General-purpose AI models are not aware of your organisation's approved clause language. They do not know your GC approved a specific liability cap last quarter. They do not know your standard termination notice period. They generate language that is legally plausible and often wrong for your specific standards.
The result: lawyers are manually checking every AI-generated draft against a policy that lives in a separate document, an email thread, or institutional memory. The time saved in drafting is spent in verification.
How Lexnus solves it
Connect Lexnus to your AI model via MCP
Lexnus exposes its policy engine and clause library as an MCP server. Once connected, the AI model can call Lexnus during a drafting session without the lawyer switching tools or applications.
When a lawyer asks the AI model to draft a liability clause, it calls Lexnus's lexnus_get_approved_clause tool. Lexnus returns the organisation's approved liability clause for the specific contract type, deal value, and governing law, selected automatically based on the context. The AI model uses that clause. The output is not generated from scratch. It comes from your governed library.
Evaluate as you draft
As the draft develops, the AI model can call lexnus_evaluate_clause on any provision it has written or that the counterparty has proposed. Lexnus evaluates it against your playbook rules and returns: pass, violation, or gap, with the specific rule triggered and the approved alternative.

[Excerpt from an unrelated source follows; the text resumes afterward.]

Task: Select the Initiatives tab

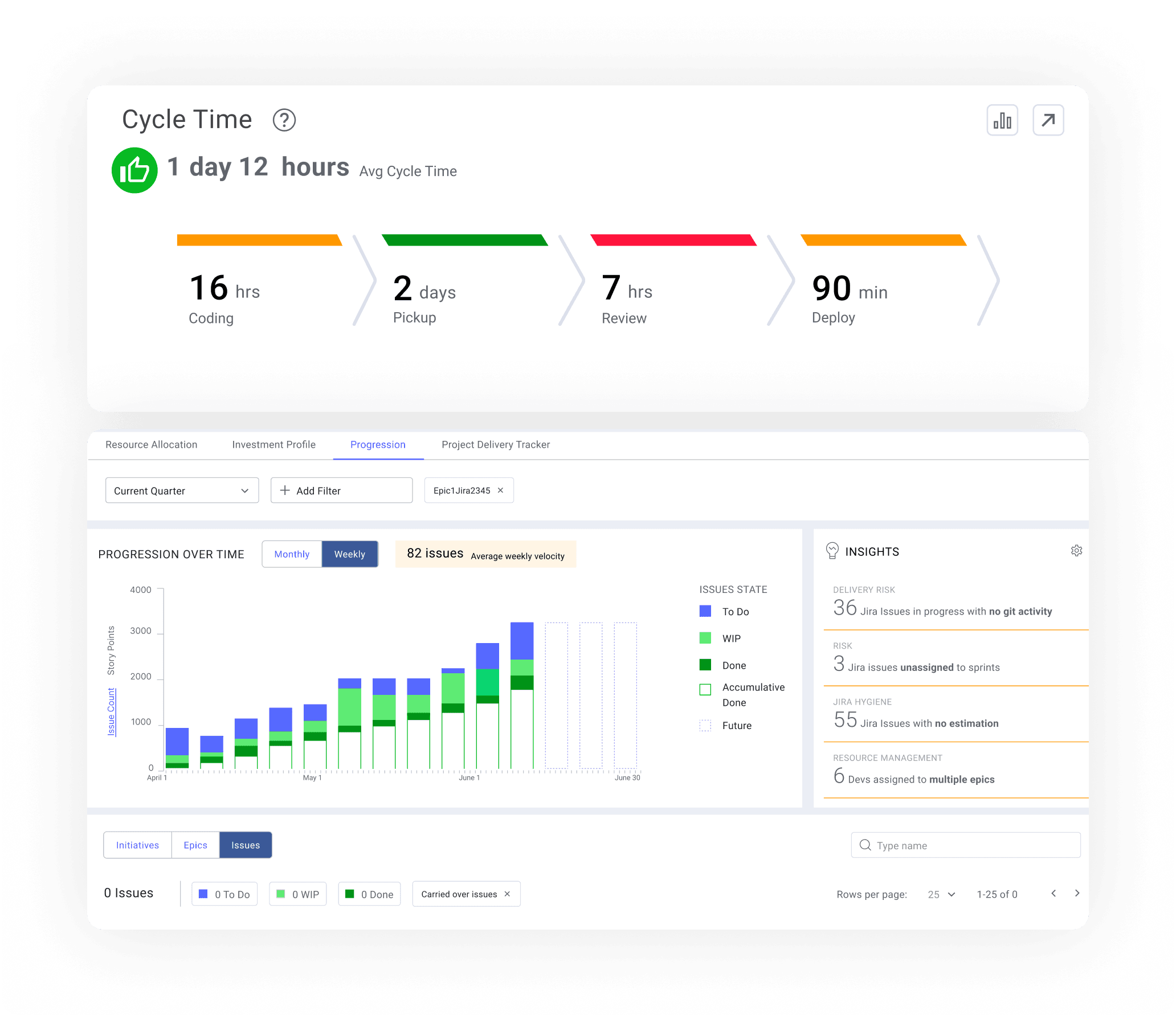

This happens inline, during the drafting session. The lawyer does not need to export the document, upload it separately, or run a separate review step.
Run a full compliance check before sending
Before the draft leaves, the complete document is submitted to lexnus_analyse_document. Lexnus runs a full analysis against your active playbook. Every rule is checked. Every gap is identified. The lawyer reviews the flagged items, not the full contract, and the compliant draft goes out.
What this changes
Before Lexnus: AI drafts fast. The lawyer manually verifies each clause against a policy that lives in a separate document, an email thread, or institutional memory. Some things get missed. The same issues recur.

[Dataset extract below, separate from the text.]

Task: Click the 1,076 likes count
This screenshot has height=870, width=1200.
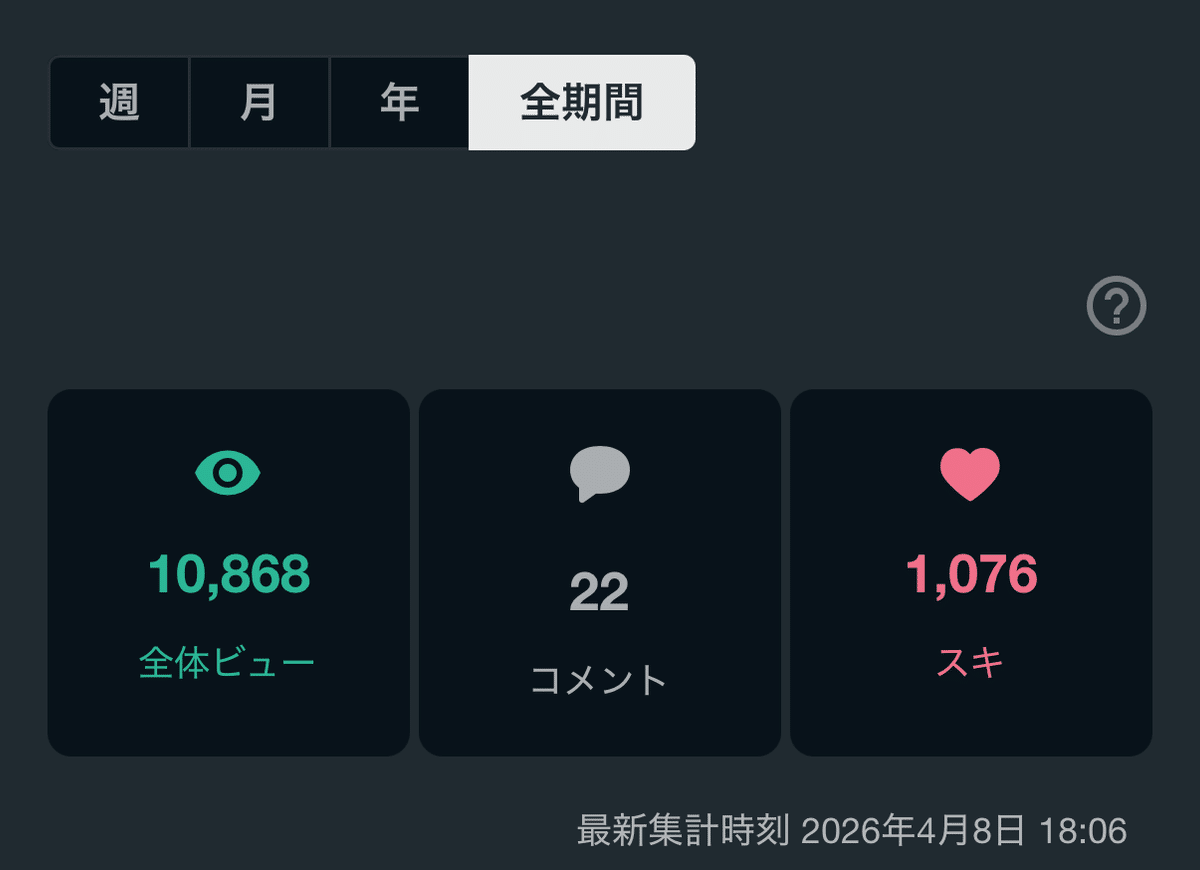Action: [971, 574]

With Lexnus: The AI model drafts from your approved clause library. Clause evaluation runs inline. Full compliance check before send. The lawyer focuses on the exceptions and edge cases that actually require judgement.
The audit trail shows every clause the AI model retrieved, every call made to Lexnus, and every compliance result. The GC has visibility into what AI is doing with the organisation's contracts.
Who this is for
In-house lawyers and associates who are already using AI for drafting and want to stop spending time on manual policy verification.
General Counsel who want AI drafting to happen under governance, not in a shadow workflow they cannot see or control.
Legal Ops teams building standardised contract workflows who want AI to do the heavy lifting without giving up policy control.